* **What you will do**
Continue the text on state hospital closures and community mental health funding from the point where it stops.

* **Text shown**
○ ○ ○ ○ ○

Throughout the 1970s and 1980s counties contended that the state was not providing adequate funds for community mental health programs. In addition, several counties were receiving less funds on a population basis than other counties. This disparity was addressed, with varying levels of success, in both the 1970s and the 1980s with the allocation of “equity funds” to certain counties. Realignment enacted in 1991 has made new revenues available to local governments for mental health programs, but, according to local mental health administrators, funding has lagged behind demand.
And As a result of declining hospital population, three hospitals (Modesto, DeWitt, and Mendocino) were closed. Legislative intent was to have the budget savings from the closures go to local programs. The “money was to follow the patient.” This did not happen in 1972 and 1973 as a result of the Governor’s veto.
The patients released from state hospitals ended up living in the streets as “the homeless problem” exploded. Others filled the jails. In 2000 I was told by directors of homeless shelters in Los Angeles that 60% of the homeless were psychotic, 60% were drug addicts and half of each group was both. About 10% of the homeless are neither and are quickly moved to shelters and “SRO” hotels, especially if there are children.

○ ○ ○ ○ ○

* **Data supplied**
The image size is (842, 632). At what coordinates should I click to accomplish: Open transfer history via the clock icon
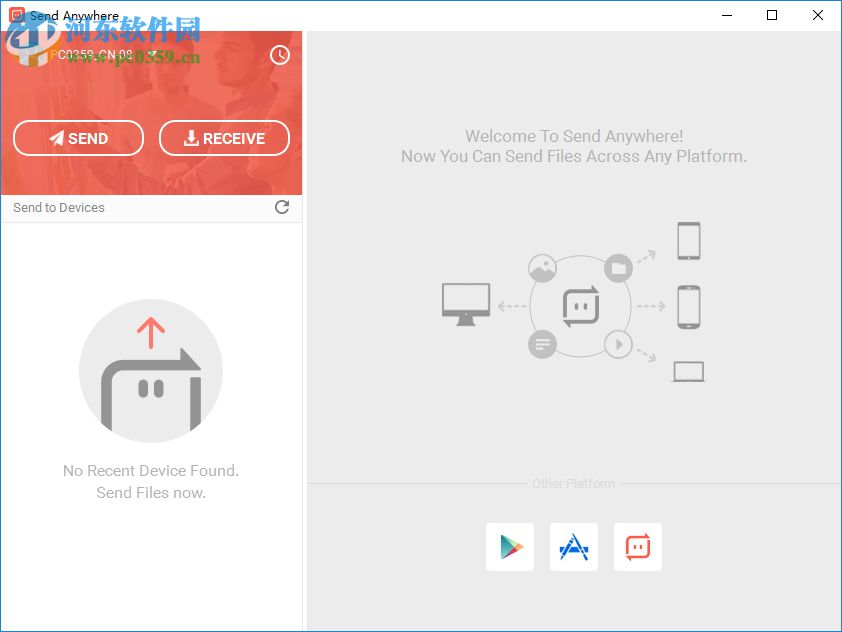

○ ○ ○ ○ ○

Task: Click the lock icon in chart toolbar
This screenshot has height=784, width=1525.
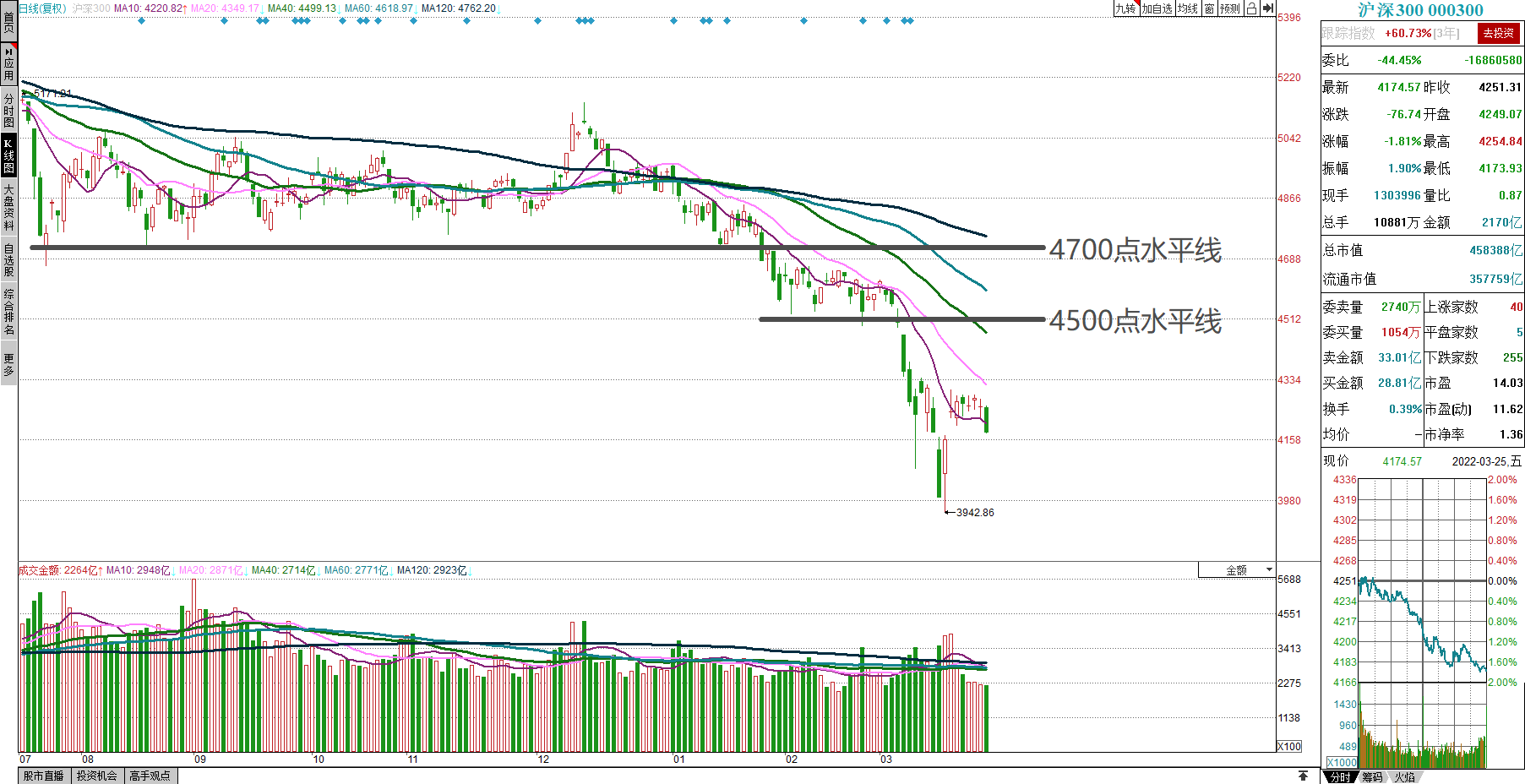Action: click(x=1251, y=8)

○ ○ ○ ○ ○

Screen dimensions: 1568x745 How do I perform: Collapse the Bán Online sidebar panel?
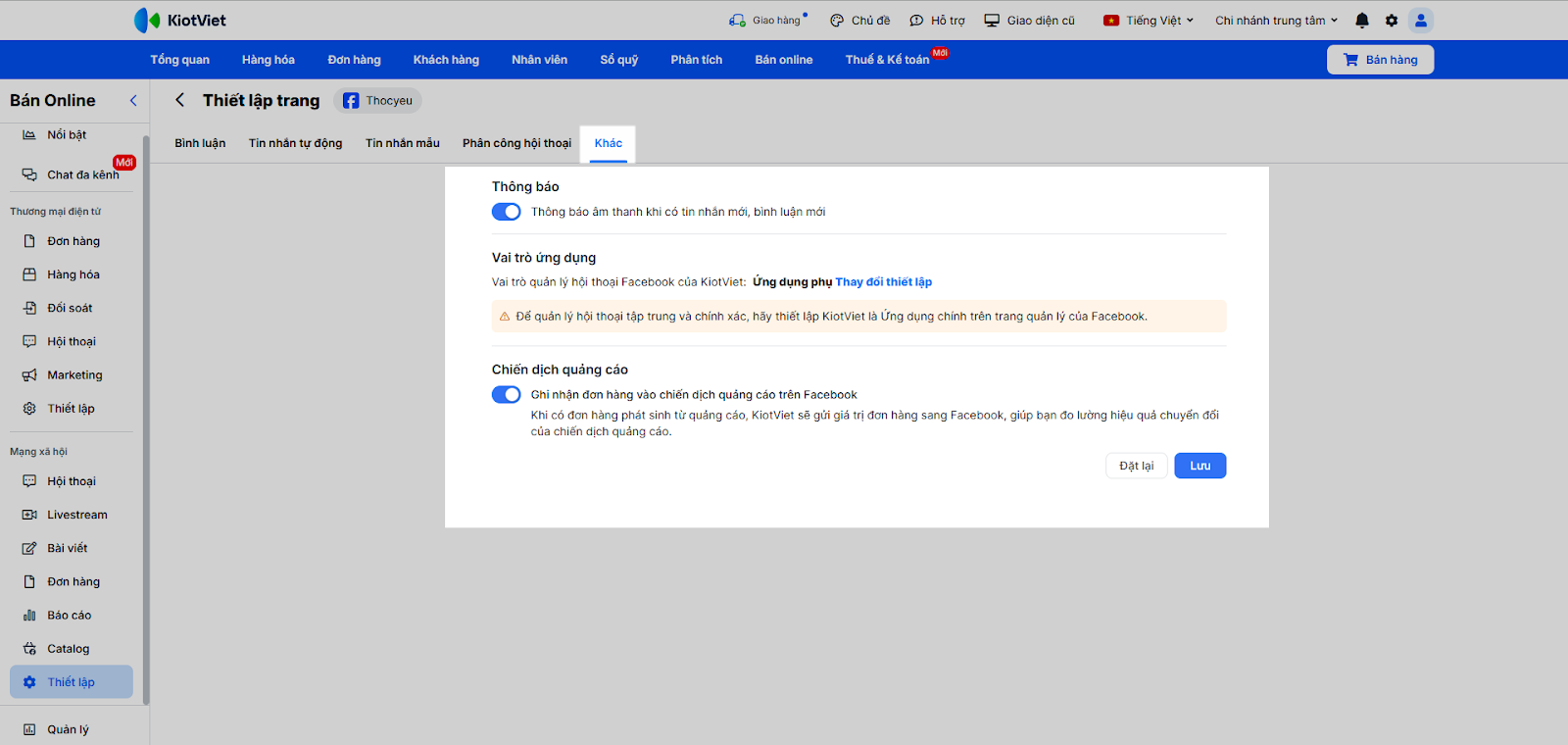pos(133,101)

○ ○ ○ ○ ○

* **Response**
What percent of shizophrenics are violent or capable of it ? A national study suggests that the number may be higher than we are usually told.
The 6-month prevalence of any violence was 19.1%, with 3.6% of participants reporting serious violent behavior. Distinct, but overlapping, sets of risk factors were associated with minor and serious violence. “Positive” psychotic symptoms, such as persecutory ideation, increased the risk of minor and serious violence, while “negative” psychotic symptoms, such as social withdrawal, lowered the risk of serious violence. Minor violence was associated with co-occurring substance abuse and interpersonal and social factors. Serious violence was associated with psychotic and depressive symptoms, childhood conduct problems, and victimization.
Since schizophrenia is life-long, usually beginning in teenage years in males and a bit later in females, the total period of exposure to the risk of violent behavior is high. Treatment with modern drugs reduces this considerably but most schizophrenics who are not under good supervision do not take their drugs.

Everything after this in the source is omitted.